Protein Biomarkers and Major Cardiovascular Events in Older People With Advanced CKD: The European Quality (EQUAL) Study
Kidney Medicine, 2023
Hayward S., Chesnaye N., Hole B., Aylward R., Meuleman Y., Torino C., Porto G., Szymczak M., Drechsler C., Dekker F., Evans M., Jager K., Wanner C., Caskey F.
| Disease area | Application area | Sample type | Products |
|---|---|---|---|
CVD Nephrology | Patient Stratification | Serum |  Olink Target 96 |
Abstract
Rationale & Objective: Cardiovascular disease is the leading cause of morbidity and mortality in chronic kidney disease (CKD). We investigated 184 inflammatory and cardiovascular proteins to determine their potential as biomarkers for major cardiovascular events (MACE).
Study Design: EQUAL is an observational cohort study which enrolled people aged ≥65 years with an estimated glomerular filtration rate ≤20 ml/min/1.73m2.
Setting & Participants: Recruited participants were split into Discovery (n=611) and Replication cohorts (n=292).
Exposure: One hundred and eighty four blood protein levels measured at the baseline visit, each protein was analysed individually.
Outcome: MACE.
Analytical Approach: Cox proportional hazard models adjusted for age, sex, eGFR, previous MACE and country were used to determine the risk of MACE. Proteins with false discovery rate adjusted P values <0.05 in the Discovery cohort were tested in the Replication cohort. Sensitivity analyses were performed, adjusting for traditional risk factors, CKD-specific risk factors and level of proteinuria, and with atherosclerotic and non-atherosclerotic MACE segregated.

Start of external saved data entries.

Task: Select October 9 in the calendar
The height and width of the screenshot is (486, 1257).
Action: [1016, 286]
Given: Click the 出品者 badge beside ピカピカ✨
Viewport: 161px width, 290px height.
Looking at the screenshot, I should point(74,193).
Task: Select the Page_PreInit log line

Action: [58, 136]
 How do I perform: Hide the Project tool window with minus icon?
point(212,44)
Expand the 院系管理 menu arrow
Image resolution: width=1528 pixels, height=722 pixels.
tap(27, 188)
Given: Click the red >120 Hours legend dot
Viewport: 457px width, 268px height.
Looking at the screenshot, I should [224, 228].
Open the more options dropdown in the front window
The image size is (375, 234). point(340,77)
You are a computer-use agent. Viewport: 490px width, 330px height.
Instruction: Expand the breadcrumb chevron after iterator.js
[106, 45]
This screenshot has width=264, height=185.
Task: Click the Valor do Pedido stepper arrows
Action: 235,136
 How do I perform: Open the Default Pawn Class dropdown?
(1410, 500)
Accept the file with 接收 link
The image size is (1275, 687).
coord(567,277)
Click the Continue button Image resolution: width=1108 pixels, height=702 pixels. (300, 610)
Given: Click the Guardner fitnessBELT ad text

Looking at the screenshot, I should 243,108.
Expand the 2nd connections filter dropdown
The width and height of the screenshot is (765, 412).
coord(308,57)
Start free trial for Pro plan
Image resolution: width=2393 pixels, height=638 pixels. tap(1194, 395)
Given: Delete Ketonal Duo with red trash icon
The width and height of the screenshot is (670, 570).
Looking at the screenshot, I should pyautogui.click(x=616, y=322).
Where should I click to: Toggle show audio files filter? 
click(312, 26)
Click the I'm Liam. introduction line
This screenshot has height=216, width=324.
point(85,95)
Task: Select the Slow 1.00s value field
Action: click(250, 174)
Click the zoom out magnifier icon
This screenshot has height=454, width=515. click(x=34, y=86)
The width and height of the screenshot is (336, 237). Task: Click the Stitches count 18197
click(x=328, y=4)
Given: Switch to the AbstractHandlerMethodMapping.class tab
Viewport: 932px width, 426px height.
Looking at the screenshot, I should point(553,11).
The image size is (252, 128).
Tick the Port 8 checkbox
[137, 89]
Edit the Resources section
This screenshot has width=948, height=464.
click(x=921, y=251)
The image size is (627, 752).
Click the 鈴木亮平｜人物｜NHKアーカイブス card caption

Results: During 2.9 years median follow-up, 349 people (39%) experienced a MACE. Forty-eight proteins were associated with MACE in the Discovery cohort; 9 of these were reproduced in the Replication cohort. Three of these proteins maintained a strong association with MACE after adjustment for traditional and CKD-specific risk factors, and proteinuria. Tenascin (TNC), fibroblast growth factor-23 (FGF-23) and V-set and Immunoglobulin Domain containing protein 2 (VSIG2) were associated with both atherosclerotic and non-atherosclerotic MACE. All replicated proteins except carbonic anhydrase 1 and carbonic anhydrase 3 were associated with non-atherosclerotic MACE.
Limitations: Single protein concentration measurements and limited follow up time.
Conclusions: Our findings corroborate previously reported relationships between FGF-23, vascular cell adhesion protein-1, TNC and placental growth factor with cardiovascular outcomes in CKD. We identify 5 proteins not previously linked with MACE in CKD, that may be targets for future therapies.